É importante ressaltar que há uma carência de dados para pacientes com obesidade, principalmente, entre aquelas com IMC acima de 40 kg/m². Por isso, é essencial que sejam incluídas em novos estudos clínicos para melhorar as orientações de prática clínica. Além disso, considerando que a preocupação com o ganho de peso é uma barreira significativa tanto para o início quanto para a manutenção do uso de métodos contraceptivos, os autores reforçaram a necessidade de estudos mais robustos que analisem a associação entre diferentes métodos e mudanças ponderais no peso.
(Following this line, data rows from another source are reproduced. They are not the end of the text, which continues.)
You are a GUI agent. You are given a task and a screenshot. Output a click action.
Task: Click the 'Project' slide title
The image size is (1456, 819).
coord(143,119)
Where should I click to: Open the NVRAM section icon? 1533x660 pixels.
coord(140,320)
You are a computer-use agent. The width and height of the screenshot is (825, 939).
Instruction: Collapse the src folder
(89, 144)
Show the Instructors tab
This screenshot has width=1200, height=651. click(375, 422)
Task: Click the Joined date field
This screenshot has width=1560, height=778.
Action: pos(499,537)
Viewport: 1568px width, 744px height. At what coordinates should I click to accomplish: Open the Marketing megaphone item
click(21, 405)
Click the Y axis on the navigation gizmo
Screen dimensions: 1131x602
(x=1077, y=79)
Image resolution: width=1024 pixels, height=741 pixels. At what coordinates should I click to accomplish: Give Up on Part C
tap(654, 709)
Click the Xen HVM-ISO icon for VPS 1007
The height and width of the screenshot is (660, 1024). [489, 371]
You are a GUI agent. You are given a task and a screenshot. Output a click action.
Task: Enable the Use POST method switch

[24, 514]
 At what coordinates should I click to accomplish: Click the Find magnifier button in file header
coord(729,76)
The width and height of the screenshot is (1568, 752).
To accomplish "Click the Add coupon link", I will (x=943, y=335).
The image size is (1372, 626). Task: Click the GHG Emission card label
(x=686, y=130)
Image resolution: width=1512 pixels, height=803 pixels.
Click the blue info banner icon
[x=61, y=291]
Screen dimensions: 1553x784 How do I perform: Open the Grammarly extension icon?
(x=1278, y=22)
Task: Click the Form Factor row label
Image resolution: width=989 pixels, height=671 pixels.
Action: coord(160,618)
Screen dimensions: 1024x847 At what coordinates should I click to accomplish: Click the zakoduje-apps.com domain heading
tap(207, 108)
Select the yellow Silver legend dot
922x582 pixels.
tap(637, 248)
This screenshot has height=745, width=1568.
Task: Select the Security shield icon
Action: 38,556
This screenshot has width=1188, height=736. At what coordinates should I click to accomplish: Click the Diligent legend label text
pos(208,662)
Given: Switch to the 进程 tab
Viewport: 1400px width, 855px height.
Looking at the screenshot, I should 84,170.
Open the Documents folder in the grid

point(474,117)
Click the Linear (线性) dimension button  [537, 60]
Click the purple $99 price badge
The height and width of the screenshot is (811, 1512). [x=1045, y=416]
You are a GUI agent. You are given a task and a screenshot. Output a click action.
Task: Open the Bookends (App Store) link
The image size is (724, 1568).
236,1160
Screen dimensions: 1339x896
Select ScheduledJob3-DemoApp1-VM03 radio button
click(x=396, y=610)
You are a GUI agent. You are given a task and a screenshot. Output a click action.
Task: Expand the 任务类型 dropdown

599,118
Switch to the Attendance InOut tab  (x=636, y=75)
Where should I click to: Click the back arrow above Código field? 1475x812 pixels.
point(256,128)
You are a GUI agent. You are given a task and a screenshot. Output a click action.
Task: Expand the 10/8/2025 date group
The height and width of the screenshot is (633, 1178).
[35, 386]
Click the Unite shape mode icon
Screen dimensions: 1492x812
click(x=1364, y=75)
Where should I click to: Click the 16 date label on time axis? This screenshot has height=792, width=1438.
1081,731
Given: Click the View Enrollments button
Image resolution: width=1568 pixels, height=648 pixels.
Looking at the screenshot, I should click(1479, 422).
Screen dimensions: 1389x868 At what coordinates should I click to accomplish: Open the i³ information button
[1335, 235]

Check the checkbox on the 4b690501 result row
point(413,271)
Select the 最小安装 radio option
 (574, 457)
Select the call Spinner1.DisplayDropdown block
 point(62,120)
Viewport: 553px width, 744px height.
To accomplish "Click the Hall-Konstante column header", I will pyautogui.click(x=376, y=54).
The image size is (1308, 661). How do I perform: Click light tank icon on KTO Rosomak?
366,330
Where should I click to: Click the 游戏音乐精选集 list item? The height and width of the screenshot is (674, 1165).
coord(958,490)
Por fim, o impacto das abordagens modernas de manejo de peso, como a cirurgia bariátrica e as terapias baseadas em agonistas de GLP-1, sobre a eficácia contraceptiva ainda não foi totalmente elucidado. Há uma demanda por mais estudos que avaliem tanto os métodos orais quanto os não orais nessas populações, além de investigar como essas intervenções podem restaurar a regularidade menstrual e aumentar a fertilidade espontânea.

Em conclusão, as diretrizes reforçaram que o cuidado contraceptivo deve ser centrado na paciente e livre de estigmas, garantindo que o peso ou tamanho corporal não sejam barreiras para o acesso à gama completa de métodos disponíveis. Embora o peso possa influenciar a eficácia de certas opções e aumentar o risco de TEV, nenhum método é absolutamente contraindicado apenas com base no IMC. Portanto, é essencial que os profissionais adotem uma tomada de decisão compartilhada, utilizem linguagem inclusiva e forneçam orientações precisas sobre o impacto de novas terapias de manejo de peso, como os agonistas de GLP-1 e cirurgias bariátricas, para assegurar resultados de saúde reprodutiva equitativos.